■ Task objective ■
In the discussion of gas flaring below, under what conditions does a refinery flare?

■ Text for analysis ■
I'm all for lower emissions, but those first two aerial photographs (taken at different times) for comparison, are definitely not the same facility.


does gas flaring produce methane? i always thought it was done to prevent methane emissions


I think you're correct.

Flaring in the refinery is under upset conditions to alleviate the pressure from excess hydrocarbons which need to be vented. Much better to burn it into CO2 at the source rather than releasing flammable, toxic hydrocarbons directly into the atmosphere. Where the carbon content in the form of unburned methane would end up acting as a much more severe climate stressor for the period of time it takes to naturally become oxidized into CO2 eventually anyway, from which point the carbon then remains in the atmosphere as the more familiar CO2. Either way the same amount of CO2 is building up and not going away on its own.

Each decade you go back, refineries were more commonly flaring routinely, it can be so uncommon now that unfamiliar new residents who have crowded into these towns can be completely astonished by the noise and brightness all night sometimes when it does happen.

Collection entries:
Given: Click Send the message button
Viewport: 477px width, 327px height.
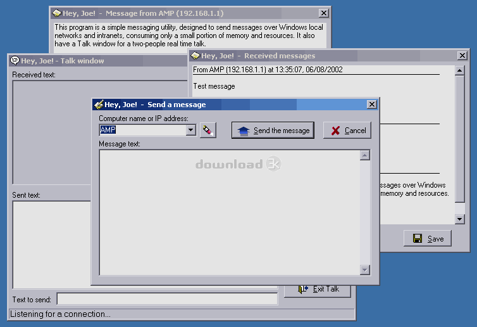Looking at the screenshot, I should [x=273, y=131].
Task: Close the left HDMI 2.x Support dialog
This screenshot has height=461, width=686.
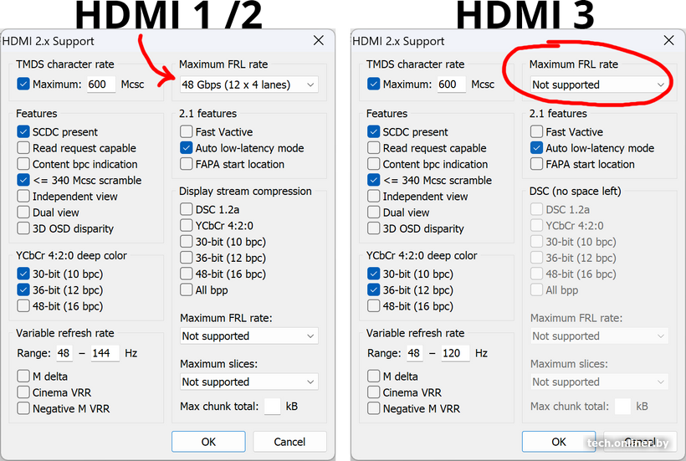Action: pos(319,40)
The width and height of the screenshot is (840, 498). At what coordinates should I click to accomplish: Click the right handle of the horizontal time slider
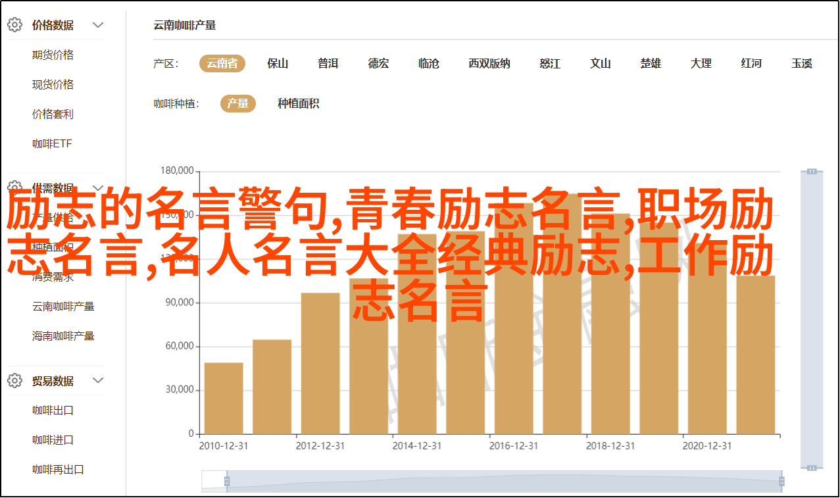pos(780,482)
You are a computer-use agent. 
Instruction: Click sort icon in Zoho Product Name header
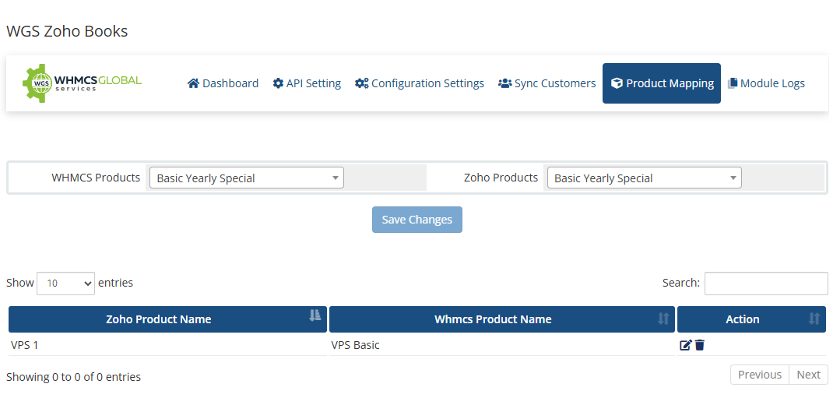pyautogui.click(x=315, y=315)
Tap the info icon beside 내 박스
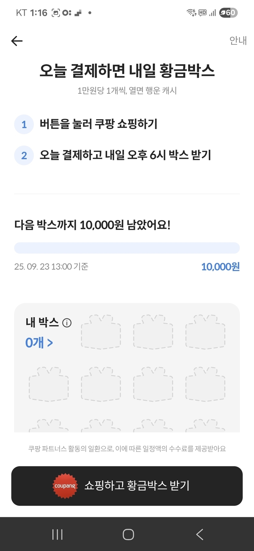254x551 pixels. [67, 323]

---

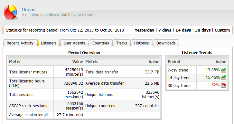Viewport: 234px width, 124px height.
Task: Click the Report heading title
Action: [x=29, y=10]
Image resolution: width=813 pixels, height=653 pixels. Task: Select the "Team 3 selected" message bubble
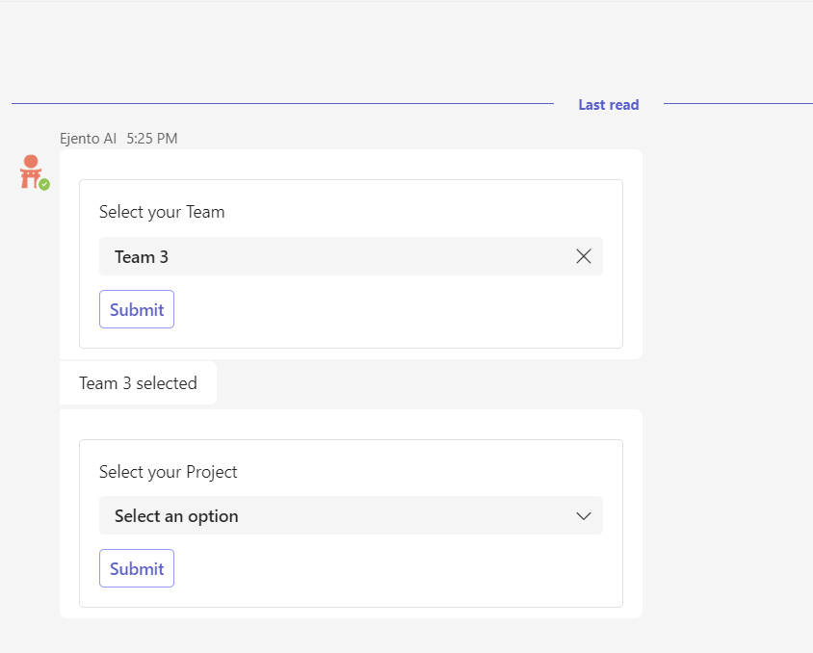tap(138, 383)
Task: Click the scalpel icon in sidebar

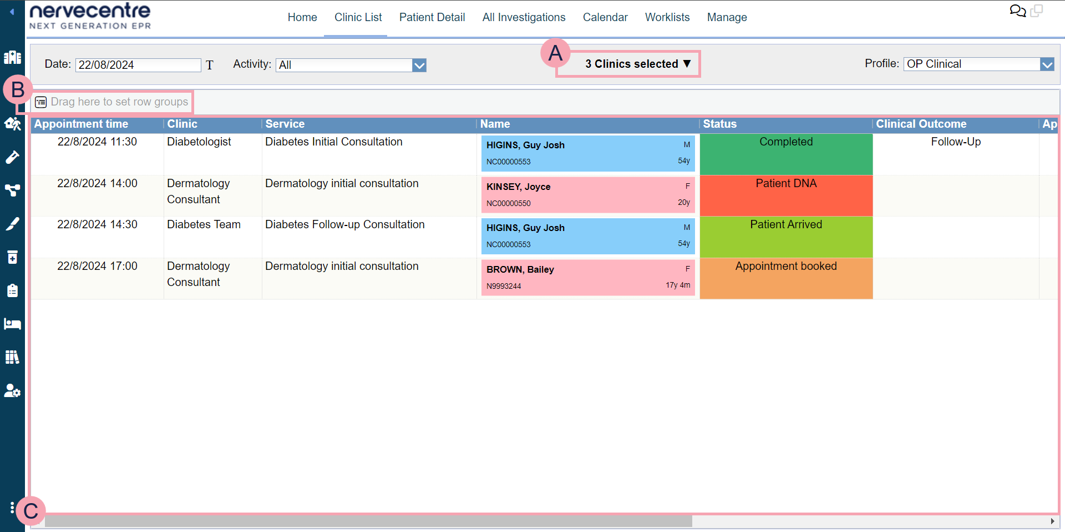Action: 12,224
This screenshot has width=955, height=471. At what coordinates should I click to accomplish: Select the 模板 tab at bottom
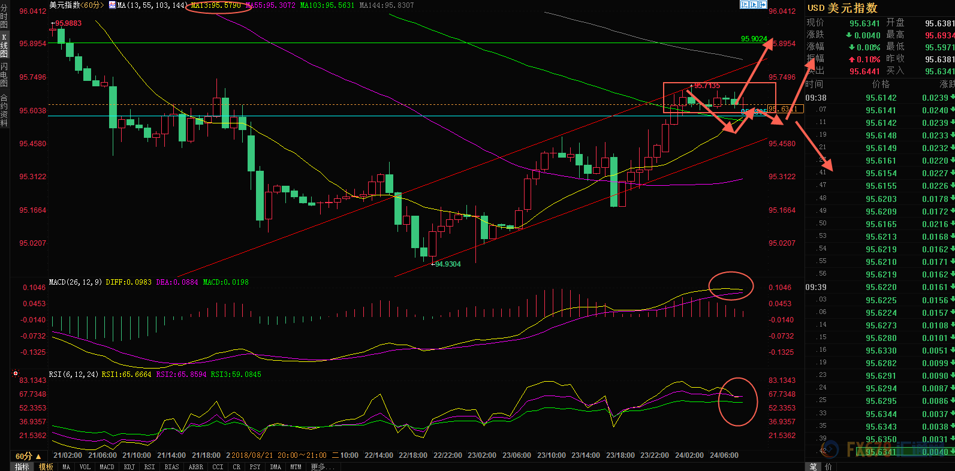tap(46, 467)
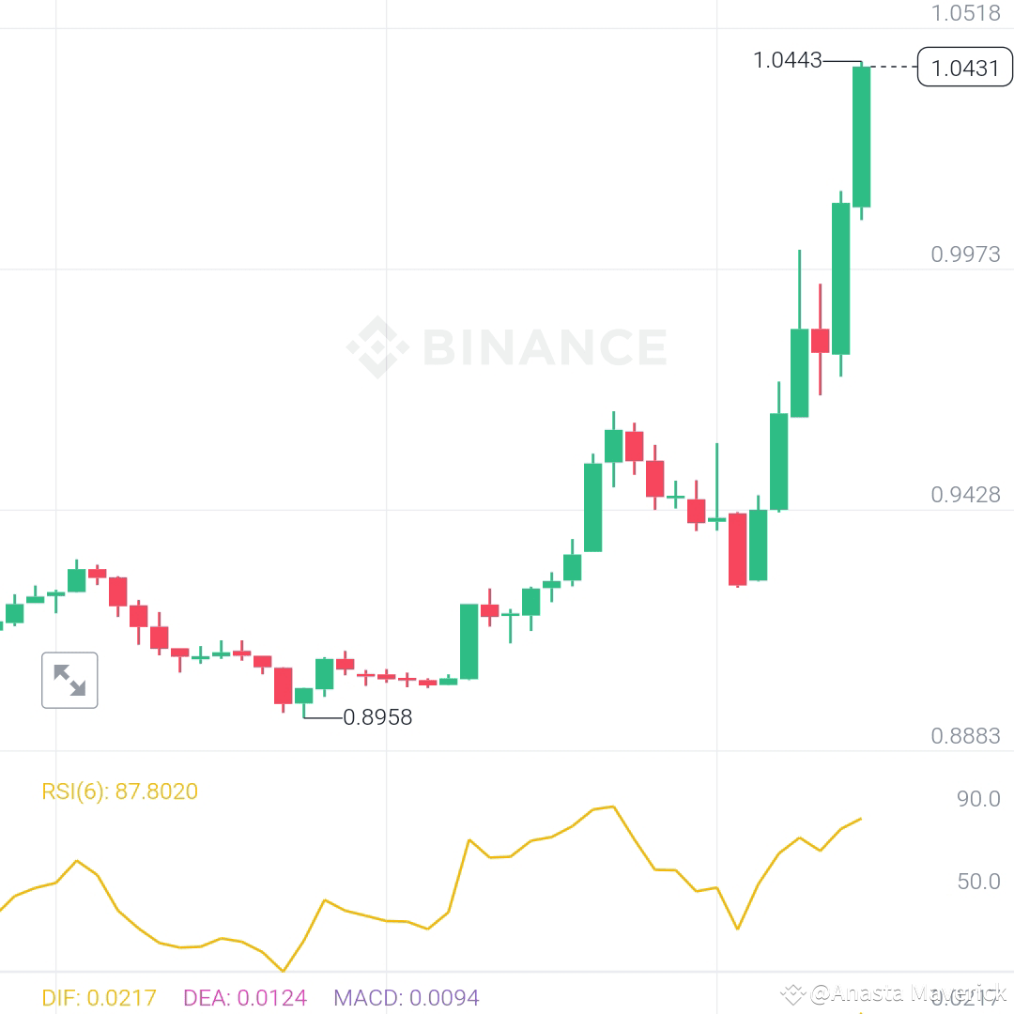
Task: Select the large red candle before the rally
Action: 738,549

■ Written solution ■
Under upset conditions, to relieve the pressure from excess hydrocarbons that need to be vented.